## What the exercise asks
Your reply must hold the lines from the one containing "Task: Open 鼠标 settings" to the end of the entries, copied exactly, with pictures excluded.
*** Opening of Records to use ***
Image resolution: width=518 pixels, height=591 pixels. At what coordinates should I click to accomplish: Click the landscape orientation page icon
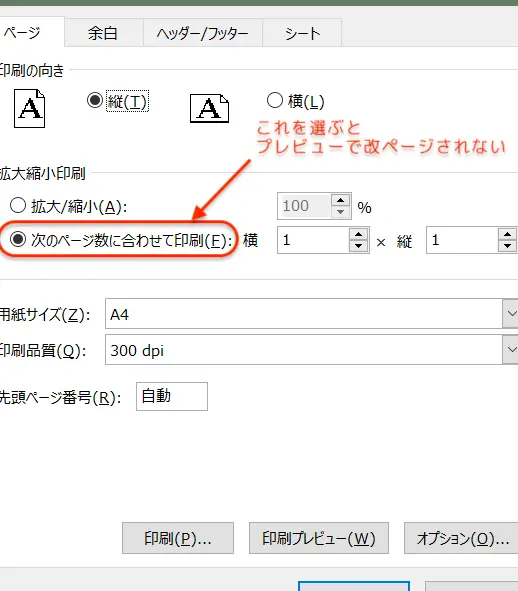coord(209,108)
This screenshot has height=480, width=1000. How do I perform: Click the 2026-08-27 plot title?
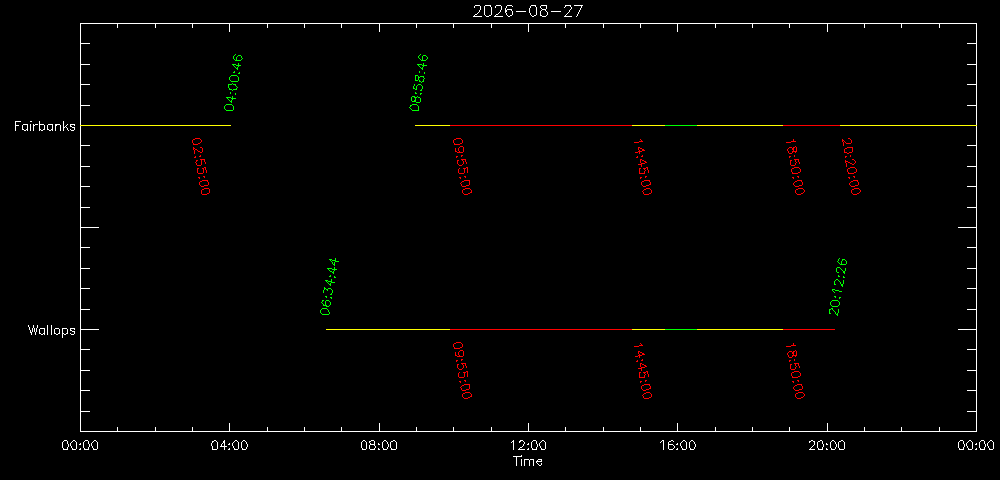tap(527, 11)
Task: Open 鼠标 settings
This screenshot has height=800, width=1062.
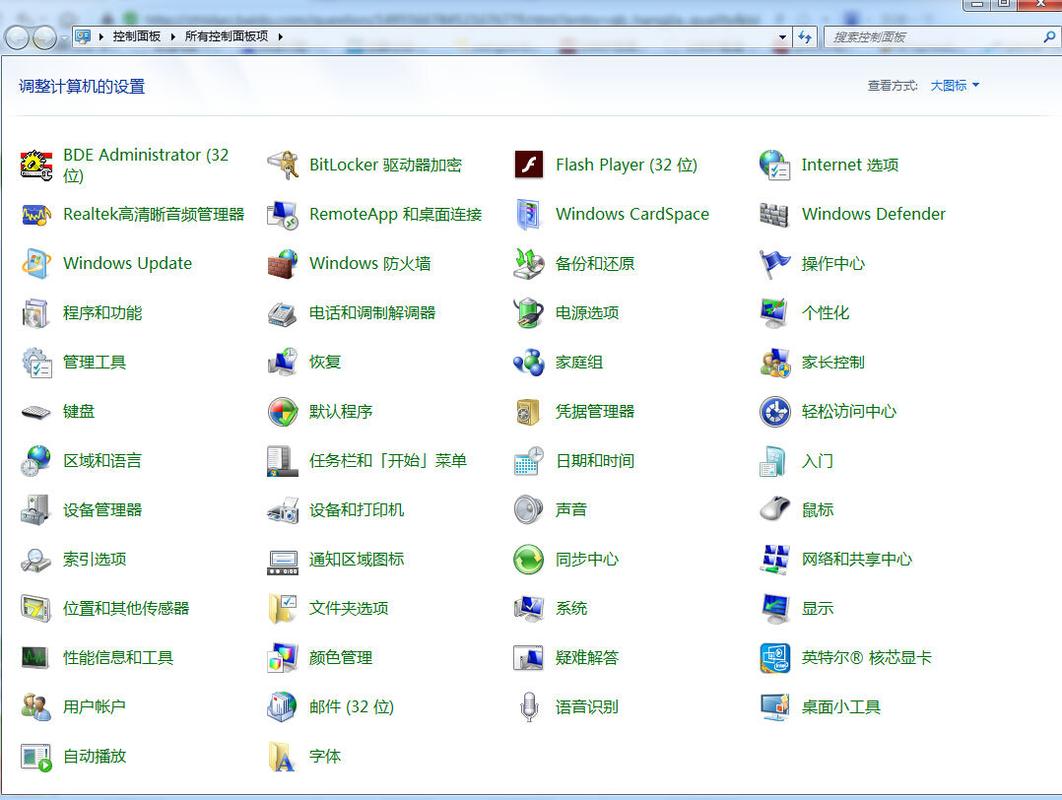Action: point(815,509)
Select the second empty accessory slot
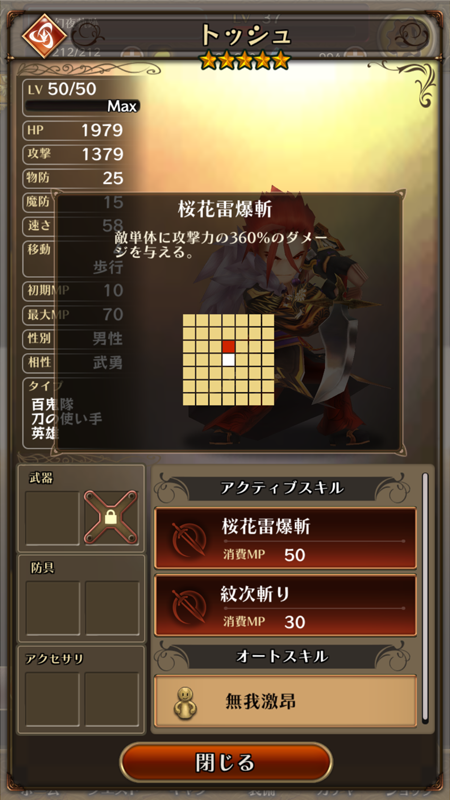Image resolution: width=450 pixels, height=800 pixels. [x=112, y=699]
*** Close of Records to use ***
## Reply
Task: Open 鼠标 settings
This screenshot has height=800, width=1062.
Action: point(815,509)
Select the second empty accessory slot
Image resolution: width=450 pixels, height=800 pixels. [x=112, y=699]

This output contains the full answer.